**QUESTIONS TO ANSWER:**
a – Using the protein contact-map abstract, decide whether each statement agrees with it. Answer yes or no for each, and quote the deciding words. (i) The work comes from the Department of Physics of Complex Systems at the Weizmann Institute of Science. (ii) Nonphysical target maps are made by corrupting a physical map. (iii) With nonphysical target maps, the method fails to recover the underlying structure.
b – According to the protein contact-map abstract, what can dynamics performed in the space of two-dimensional contact maps lead to?
c – From the protein contact-map abstract, extract the part that opens with the words containing "Prediction of a" and closes with "their contact maps.".

Recovery of protein structure from contact maps.

Author information

1
Department of Physics of Complex Systems, Weizmann Institute of Science, Rehovot, Israel.

Abstract

BACKGROUND:

Prediction of a protein's structure from its amino acid sequence is a key issue in molecular biology. While dynamics, performed in the space of two-dimensional contact maps, eases the necessary conformational search, it may also lead to maps that do not correspond to any real three-dimensional structure. To remedy this, an efficient procedure is needed to reconstruct three-dimensional conformations from their contact maps.

RESULTS:

We present an efficient algorithm to recover the three-dimensional structure of a protein from its contact map representation. We show that when a physically realizable map is used as target, our method generates a structure whose contact map is essentially similar to the target. furthermore, the reconstructed and original structures are similar up to the resolution of the contact map representation. Next, we use nonphysical target maps, obtained by corrupting a physical one; in this case, our method essentially recovers the underlying physical map and structure. Hence, our algorithm will help to fold proteins, using dynamics in the space of contact maps. Finally, we investigate the manner in which the quality of the recovered structure degrades when the number of contacts is reduced.

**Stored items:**
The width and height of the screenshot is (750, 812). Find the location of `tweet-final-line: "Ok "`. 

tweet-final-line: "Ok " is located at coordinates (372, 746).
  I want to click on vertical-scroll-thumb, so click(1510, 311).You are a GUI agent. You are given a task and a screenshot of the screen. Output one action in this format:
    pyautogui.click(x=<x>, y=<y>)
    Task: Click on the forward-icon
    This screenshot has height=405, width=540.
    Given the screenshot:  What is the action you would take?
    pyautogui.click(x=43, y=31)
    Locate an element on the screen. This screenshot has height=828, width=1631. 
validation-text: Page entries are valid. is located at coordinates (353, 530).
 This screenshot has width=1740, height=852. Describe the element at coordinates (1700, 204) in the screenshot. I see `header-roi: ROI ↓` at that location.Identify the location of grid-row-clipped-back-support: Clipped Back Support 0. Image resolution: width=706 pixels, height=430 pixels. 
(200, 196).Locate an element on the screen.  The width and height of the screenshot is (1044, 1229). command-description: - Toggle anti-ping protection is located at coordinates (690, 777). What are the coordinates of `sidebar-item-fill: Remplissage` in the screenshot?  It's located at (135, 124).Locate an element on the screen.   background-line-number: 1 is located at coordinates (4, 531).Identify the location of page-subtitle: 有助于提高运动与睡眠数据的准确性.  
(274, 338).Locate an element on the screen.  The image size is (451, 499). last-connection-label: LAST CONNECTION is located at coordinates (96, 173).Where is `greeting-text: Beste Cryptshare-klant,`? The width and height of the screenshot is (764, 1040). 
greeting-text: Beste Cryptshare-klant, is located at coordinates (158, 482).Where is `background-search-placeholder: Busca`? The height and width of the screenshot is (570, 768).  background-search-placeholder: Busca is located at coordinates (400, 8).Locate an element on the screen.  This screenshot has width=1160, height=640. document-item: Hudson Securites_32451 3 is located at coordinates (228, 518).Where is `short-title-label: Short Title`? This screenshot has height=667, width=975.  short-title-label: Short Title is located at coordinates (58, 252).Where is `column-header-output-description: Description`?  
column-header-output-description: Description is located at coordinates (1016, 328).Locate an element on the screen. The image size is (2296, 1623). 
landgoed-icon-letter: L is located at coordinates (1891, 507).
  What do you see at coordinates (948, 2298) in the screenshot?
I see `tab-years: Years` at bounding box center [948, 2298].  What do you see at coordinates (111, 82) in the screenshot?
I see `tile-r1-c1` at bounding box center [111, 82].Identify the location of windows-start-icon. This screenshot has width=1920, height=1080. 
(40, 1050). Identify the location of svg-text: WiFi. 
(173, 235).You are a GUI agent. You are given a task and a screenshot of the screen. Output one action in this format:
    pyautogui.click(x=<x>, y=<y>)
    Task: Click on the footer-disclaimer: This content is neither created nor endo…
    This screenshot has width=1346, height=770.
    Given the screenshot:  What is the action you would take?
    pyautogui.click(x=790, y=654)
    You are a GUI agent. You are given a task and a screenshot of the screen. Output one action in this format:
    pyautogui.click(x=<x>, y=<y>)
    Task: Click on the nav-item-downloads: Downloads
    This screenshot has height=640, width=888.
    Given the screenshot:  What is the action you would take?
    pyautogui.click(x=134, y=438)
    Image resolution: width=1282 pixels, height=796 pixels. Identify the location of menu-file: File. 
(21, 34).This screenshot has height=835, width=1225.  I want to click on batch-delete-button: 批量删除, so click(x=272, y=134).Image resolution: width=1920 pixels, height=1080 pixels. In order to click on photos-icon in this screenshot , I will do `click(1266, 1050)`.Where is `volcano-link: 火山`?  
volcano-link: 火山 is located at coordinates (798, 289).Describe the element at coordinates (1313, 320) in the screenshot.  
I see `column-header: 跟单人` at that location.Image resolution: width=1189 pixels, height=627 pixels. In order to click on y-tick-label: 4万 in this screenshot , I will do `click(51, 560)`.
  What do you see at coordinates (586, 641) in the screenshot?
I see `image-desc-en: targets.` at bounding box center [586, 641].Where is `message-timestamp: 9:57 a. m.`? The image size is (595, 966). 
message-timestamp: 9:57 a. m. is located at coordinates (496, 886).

**SOLUTION LIST:**
a –
(i) Yes: "Department of Physics of Complex Systems, Weizmann Institute of Science, Rehovot, Israel."
(ii) Yes: "we use nonphysical target maps, obtained by corrupting a physical one"
(iii) No: "in this case, our method essentially recovers the underlying physical map and structure."

b – They may lead to maps that do not correspond to any real three-dimensional structure.

c –
Prediction of a protein's structure from its amino acid sequence is a key issue in molecular biology. While dynamics, performed in the space of two-dimensional contact maps, eases the necessary conformational search, it may also lead to maps that do not correspond to any real three-dimensional structure. To remedy this, an efficient procedure is needed to reconstruct three-dimensional conformations from their contact maps.